Of course YA fiction is not, of itself, a neatly packaged genre: it can be fantasy, horror, science fiction, literary, romance, thriller, mystery. And, in many cases, edgy, topical and relevant.
So many YA books are brilliantly written and highly sophisticated in their storytelling (see Meg Rossoff, Melina Marchetta, Vikki Wakefield, Leanne Hall, Jane Higgins and Randa Abdel Fattah). In fact, you’re likely to find some weighty, and often controversial, subject matter: suicide, incest, isolation, identity crisis, cultural clash, etc. It’s the reason so many adults include YA novels in their reading lists: they resonate.
And then there are those books that have spectacularly transcended age–specific markets, like Stephenie Meyer and JK Rowling (although Rowling is still often referred to as a children's author, despite the fact children probably make up less than half of her global market).
It has long amazed me that YA novels are dismissed in some circles as lightweight. And when you combine the words ‘paranormal’ and ‘young adult’ you’re really stepping into the critical firing line. But again, there are some wonderfully complex YA paranormal/dystopian series around that are rich with metaphor: Marianne de Pierres’ Night Creatures, Veronica Roth’s Insurgent series, Richelle Mead’s Vampire Academy.

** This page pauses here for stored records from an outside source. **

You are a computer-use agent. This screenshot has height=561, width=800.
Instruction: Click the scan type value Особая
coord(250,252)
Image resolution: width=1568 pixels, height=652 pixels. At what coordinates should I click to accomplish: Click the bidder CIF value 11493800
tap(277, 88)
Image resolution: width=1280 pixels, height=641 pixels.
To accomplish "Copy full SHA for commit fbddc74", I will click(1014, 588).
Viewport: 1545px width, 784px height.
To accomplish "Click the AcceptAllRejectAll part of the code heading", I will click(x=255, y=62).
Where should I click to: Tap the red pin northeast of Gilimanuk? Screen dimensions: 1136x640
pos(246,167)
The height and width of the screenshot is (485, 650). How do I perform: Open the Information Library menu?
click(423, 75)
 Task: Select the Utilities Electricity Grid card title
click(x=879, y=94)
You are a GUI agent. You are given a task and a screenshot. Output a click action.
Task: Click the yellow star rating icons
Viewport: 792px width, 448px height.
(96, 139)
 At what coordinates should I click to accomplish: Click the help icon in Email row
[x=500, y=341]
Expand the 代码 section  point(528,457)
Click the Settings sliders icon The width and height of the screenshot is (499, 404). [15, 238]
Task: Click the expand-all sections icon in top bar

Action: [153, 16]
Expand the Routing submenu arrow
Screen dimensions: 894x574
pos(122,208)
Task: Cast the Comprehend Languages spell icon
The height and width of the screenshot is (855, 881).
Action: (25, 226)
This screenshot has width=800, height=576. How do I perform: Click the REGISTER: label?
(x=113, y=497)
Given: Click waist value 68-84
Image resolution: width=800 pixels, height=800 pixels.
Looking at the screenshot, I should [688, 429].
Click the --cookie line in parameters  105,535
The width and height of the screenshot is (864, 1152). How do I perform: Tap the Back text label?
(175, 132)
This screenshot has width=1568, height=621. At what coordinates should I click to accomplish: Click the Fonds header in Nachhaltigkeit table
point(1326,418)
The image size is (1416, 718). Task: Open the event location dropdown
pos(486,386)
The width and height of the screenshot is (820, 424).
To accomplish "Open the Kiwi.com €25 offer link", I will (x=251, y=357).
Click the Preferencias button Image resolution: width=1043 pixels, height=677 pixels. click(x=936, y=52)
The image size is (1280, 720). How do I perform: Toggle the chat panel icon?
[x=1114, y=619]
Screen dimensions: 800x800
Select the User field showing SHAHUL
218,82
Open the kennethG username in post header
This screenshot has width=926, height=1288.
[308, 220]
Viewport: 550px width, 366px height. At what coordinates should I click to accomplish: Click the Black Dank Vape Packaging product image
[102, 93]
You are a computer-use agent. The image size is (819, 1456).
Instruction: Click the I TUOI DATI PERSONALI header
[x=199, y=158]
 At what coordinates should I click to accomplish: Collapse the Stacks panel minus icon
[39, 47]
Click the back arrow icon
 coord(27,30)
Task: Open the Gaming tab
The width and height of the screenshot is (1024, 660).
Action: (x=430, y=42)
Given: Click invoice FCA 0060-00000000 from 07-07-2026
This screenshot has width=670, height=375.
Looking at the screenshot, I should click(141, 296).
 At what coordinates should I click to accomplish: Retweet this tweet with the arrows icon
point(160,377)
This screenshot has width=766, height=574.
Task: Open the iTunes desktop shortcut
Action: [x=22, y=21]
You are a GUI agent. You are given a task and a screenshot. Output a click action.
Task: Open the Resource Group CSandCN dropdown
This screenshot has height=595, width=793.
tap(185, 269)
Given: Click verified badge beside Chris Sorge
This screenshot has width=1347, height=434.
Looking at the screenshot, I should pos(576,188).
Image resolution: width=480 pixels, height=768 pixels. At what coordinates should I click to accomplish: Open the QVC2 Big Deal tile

I tend to agree with the definition that ‘young adult’ is a point of view, not a reading age’—but even then it’s not that simple because a narrator’s age doesn’t necessarily reflect target audience: Room (Emma Donoghue), The Story of Edgar Sawtelle (David Wroblewski) and Extremely Loud and Incredibly Close (Jonathan Safran Foer) have young narrators, but you wouldn’t give them to children to read.
Of course, many writers don’t set out to specifically write YA (like Craig Silvey, with his excellent Jasper Jones). With Shadows, I wrote the story in my head, with the voice that came naturally for my narrator. (Ironically, it was a story I started writing just for me—for fun—after another manuscript received a series of rejections. But that’s another story…)
And when Text Publishing offered me a contract for Shadows as a YA novel, I was delighted. Not just because I read a great deal of YA, but because I loved the idea of being able to connect with that market. Readers of YA (teens and beyond) are some of the most passionate, loyal and enthusiastic readers in the world. Who wouldn’t want to join that community?
(I should point out my Rephaim series is best suited to older teens, given the smattering of violence and bad language it contains.)
Discussions about what is and isn’t YA will, of course, continue. But in the end, good books will always find their readers—regardless of how they’re tagged, or where they sit in bookstores.
Paula Weston is a Brisbane-based author and co-owner of a two-woman writing/design consultancy. She is an avid reader and blogger, a huge fan of Australian literature and fantasy/paranormal stories, a closet comic reader and TV addict, and is borderline obsessed with the Foo Fighters. She and her husband share their home with a retired greyhound and a moody cockatiel. Shadows, the first book in the Rephaim series, is her debut novel.